– Что это было?.. – прошептал бесшумно подошедший к нему Стефан.
– Ты что – сын Домианоса? – скривился то ли от удивления, то ли от негодования Томас.
– Ты врал нам?! – возмутился Карл.
– Я… я… простите меня, – прошептал мальчик и размазав потекшие по лицу слезы, бросился прочь.
– Ну и дела… – протянул Томас, почесав затылок. – Вот Феликс-то удивится…
—–
«Ибо Господь, кого любит, того наказывает; бьет же всякого сына, которого принимает. Если вы терпите наказание, то Бог поступает с вами, как с сынами. Ибо есть ли какой сын, которого бы не наказывал отец? Если же остаетесь без наказания, которое всем обще, то вы – незаконные дети, а не сыны». – Евр. 12,6-7
Его сиятельство Морнэмир спустился в подвальное помещение вслед за крупным, почти вдвое шире его в плечах, стражником. Пахло канализацией и чем-то тухлым. Пламя факела осветило выросшую на сырых стенах мшистую плесень. Наконец, они пришли к самой дальней камере замурованного под землей коридора. Безмолвный гигант остановился возле решетки и приняв из рук господина факел, встал на посту. Лорд же ступил в небольшое мрачное помещение, где то и дело слышался крысиный писк и стук капель воды о каменный пол. Подвешенный к стене мужчина даже не пошевелился. Он напоминал мумию. Сухая желтоватая кожа туго обтягивала ребра, длинные грязные волосы падали на изможденное осунувшееся лицо, а служившая набедренной повязкой тряпка источала ужасающую вонь. Лишь только когда граф приблизился к нему вплотную, человек тихо застонал и загремел цепями.
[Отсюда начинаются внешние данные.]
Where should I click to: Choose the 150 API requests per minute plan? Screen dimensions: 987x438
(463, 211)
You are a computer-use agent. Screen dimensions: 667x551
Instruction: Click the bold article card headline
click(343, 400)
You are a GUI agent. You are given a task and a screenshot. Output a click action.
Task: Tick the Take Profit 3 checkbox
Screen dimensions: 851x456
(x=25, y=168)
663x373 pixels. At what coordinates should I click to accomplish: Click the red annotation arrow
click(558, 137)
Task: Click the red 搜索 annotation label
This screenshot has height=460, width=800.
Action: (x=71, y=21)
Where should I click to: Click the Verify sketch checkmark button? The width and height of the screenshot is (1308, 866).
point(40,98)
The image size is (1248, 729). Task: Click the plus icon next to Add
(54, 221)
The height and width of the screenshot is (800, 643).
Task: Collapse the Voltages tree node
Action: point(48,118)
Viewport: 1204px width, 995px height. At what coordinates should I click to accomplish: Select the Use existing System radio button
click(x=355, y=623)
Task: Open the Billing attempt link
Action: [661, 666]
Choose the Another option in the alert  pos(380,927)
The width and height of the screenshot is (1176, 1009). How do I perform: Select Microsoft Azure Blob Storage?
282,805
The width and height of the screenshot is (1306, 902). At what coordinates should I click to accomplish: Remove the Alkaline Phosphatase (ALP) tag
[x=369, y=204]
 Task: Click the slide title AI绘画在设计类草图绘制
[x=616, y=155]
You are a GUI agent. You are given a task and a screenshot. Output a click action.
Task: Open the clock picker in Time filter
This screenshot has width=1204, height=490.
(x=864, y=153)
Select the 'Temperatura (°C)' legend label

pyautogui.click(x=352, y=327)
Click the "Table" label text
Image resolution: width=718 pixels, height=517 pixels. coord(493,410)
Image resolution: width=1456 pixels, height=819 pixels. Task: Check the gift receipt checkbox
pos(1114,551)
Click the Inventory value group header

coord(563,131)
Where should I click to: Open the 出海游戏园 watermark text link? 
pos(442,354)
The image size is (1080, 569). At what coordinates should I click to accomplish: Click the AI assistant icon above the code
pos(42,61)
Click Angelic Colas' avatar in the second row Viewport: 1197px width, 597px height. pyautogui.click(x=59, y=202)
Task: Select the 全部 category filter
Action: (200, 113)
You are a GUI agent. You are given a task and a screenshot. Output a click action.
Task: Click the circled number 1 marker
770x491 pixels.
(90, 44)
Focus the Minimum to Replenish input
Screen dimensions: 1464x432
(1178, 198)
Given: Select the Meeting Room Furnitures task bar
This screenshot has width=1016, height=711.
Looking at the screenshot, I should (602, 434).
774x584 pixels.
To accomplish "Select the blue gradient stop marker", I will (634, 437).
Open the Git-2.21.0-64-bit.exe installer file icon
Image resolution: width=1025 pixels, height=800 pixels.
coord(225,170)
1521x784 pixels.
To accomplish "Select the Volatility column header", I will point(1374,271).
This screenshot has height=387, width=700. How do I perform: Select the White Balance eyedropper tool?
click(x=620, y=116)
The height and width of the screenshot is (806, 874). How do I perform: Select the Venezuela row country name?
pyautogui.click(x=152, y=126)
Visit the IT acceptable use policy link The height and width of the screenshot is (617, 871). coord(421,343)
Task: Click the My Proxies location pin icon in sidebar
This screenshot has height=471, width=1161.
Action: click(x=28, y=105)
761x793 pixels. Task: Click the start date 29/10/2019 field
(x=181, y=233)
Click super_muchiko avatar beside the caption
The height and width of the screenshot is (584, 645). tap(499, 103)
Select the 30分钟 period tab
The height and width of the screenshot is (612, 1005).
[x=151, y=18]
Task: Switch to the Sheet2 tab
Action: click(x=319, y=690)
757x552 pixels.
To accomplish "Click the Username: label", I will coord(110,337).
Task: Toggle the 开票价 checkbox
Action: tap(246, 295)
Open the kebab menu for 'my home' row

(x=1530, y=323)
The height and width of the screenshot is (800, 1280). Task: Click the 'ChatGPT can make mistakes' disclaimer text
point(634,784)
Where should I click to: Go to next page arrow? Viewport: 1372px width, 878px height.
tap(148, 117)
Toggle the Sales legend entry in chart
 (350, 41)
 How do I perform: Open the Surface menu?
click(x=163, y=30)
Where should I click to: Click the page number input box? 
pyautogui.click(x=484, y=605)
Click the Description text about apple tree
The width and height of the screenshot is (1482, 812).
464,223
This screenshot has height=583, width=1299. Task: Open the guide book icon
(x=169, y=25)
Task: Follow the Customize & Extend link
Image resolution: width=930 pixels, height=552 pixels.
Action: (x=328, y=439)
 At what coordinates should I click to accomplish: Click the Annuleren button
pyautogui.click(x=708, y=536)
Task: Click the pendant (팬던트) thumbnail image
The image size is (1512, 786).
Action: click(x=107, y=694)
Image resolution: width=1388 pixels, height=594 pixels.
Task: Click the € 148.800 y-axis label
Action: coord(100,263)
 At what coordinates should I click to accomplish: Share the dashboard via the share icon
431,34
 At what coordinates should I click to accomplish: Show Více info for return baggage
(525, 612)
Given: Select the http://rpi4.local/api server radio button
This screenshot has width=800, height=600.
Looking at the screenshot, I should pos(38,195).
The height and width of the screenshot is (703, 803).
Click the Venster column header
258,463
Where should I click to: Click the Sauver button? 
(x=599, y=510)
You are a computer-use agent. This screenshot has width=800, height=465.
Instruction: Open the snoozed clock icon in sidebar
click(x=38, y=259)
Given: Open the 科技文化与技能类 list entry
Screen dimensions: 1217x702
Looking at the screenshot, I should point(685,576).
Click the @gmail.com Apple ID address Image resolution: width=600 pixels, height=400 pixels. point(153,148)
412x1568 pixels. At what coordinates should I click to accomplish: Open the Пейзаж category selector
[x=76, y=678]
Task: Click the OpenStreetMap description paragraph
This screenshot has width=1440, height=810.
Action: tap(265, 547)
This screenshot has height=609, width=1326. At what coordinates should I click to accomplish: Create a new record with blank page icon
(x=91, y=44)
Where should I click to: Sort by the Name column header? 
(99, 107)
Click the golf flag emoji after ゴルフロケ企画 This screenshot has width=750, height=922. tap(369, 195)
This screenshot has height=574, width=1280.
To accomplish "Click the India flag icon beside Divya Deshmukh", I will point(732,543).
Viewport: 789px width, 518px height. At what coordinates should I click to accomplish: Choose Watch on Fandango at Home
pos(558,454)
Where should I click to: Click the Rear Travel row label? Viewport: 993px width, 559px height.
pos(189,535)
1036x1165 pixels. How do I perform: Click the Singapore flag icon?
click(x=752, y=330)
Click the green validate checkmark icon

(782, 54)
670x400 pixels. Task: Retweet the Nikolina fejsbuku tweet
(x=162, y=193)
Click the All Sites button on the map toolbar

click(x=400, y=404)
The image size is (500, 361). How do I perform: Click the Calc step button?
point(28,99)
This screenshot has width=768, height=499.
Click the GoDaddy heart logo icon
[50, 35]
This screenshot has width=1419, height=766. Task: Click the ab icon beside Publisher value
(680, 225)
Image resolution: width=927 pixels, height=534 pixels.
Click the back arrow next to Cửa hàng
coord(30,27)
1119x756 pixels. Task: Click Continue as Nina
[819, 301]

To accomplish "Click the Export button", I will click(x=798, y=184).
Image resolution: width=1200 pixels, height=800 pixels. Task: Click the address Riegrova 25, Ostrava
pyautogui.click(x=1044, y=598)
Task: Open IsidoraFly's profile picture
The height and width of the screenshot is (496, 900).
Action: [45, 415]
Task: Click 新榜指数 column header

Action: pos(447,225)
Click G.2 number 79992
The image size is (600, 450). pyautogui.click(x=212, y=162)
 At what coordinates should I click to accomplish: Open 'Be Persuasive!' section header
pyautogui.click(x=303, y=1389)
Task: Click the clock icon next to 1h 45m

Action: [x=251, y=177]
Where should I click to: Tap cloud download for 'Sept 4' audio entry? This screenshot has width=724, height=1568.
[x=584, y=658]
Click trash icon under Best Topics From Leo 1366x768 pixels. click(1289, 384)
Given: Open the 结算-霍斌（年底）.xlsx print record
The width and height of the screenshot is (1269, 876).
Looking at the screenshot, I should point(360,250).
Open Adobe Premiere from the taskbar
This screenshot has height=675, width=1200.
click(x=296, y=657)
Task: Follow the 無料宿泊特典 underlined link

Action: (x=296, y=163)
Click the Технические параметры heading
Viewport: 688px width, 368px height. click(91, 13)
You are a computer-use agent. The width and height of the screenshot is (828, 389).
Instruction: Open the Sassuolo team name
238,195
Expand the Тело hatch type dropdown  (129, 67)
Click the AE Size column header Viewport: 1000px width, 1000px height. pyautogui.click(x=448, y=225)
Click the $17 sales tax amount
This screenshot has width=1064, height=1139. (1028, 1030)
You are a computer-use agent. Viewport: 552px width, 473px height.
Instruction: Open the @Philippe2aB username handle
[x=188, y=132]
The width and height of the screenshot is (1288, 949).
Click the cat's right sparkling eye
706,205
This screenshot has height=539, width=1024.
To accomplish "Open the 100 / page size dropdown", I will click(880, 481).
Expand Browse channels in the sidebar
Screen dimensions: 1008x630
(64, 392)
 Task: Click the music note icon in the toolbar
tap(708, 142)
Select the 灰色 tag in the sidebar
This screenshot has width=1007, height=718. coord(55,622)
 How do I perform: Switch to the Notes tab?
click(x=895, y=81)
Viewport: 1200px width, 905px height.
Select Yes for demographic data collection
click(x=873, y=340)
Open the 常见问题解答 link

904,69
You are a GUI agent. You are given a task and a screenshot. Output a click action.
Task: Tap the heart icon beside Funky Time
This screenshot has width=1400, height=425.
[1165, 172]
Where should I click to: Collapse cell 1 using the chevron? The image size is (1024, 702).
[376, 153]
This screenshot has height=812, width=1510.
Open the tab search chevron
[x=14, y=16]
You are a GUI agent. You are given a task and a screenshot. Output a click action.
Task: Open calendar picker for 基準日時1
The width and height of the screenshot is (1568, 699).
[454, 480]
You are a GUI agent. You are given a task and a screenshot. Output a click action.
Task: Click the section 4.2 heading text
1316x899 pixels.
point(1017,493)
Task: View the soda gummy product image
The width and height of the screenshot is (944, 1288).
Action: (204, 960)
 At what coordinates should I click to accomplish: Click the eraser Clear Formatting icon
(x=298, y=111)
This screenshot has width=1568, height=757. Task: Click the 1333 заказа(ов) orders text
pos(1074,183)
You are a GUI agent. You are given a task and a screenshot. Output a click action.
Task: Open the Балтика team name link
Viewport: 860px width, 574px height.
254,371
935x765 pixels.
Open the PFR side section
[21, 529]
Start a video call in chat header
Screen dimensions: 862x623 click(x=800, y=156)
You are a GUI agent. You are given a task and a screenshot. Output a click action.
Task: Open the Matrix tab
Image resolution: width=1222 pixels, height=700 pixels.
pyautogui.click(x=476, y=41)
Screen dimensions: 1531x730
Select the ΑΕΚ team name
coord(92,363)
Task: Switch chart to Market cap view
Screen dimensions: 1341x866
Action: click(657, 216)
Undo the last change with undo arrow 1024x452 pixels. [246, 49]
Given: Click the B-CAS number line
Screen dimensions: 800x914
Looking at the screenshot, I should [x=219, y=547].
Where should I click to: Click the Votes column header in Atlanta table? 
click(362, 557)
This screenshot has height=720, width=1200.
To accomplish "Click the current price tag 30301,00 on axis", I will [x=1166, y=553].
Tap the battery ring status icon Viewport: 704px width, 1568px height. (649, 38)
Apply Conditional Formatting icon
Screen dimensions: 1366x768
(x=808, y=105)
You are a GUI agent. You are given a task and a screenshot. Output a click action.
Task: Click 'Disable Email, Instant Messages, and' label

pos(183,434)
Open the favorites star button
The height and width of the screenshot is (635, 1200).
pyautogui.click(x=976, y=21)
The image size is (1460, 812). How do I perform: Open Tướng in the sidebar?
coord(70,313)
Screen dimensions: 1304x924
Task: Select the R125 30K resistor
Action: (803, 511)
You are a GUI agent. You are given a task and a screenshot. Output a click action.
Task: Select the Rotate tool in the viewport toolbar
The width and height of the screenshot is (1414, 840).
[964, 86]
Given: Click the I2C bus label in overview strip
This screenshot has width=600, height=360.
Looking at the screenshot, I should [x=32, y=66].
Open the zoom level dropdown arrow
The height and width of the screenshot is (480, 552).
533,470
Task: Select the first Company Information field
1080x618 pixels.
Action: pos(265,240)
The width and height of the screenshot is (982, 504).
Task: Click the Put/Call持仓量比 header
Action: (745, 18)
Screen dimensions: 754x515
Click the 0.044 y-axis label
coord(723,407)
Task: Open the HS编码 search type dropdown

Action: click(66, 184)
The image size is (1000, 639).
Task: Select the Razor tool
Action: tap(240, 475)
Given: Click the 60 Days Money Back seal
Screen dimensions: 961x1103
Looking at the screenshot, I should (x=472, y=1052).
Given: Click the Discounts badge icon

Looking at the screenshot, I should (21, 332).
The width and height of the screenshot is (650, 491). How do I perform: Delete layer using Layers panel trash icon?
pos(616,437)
– Тише, тише. Я понимаю, что ты безумно рад меня видеть, но постарайся держать себя в руках, – усмехнулся советник. – Последние месяцы твоими собеседниками были лишь мокрицы да крысы, так что я тебя понимаю. Надеюсь, что мои люди были гостеприимны к тебе, ежедневно приносили еду и питье. А то выглядишь весьма несчастным, словно тебя здесь не кормят, – издевательски улыбнулся Домианос, с откровенным любопытством оглядывая торчащие кости и раны на теле узника.
Тот с трудом поднял голову и с ненавистью уставился на своего мучителя, прищурив глаза.
– Мерзавец.
Аристократ расхохотался. Его явно веселило отчаяние и безысходность положения пленника.
– Полноте, любезный. Полно. Все же гость не должен грубить хозяину. Я не так жесток, как ты внушал людям. Я обещал тебя отпустить, и я отпущу. Как только ты мне все расскажешь.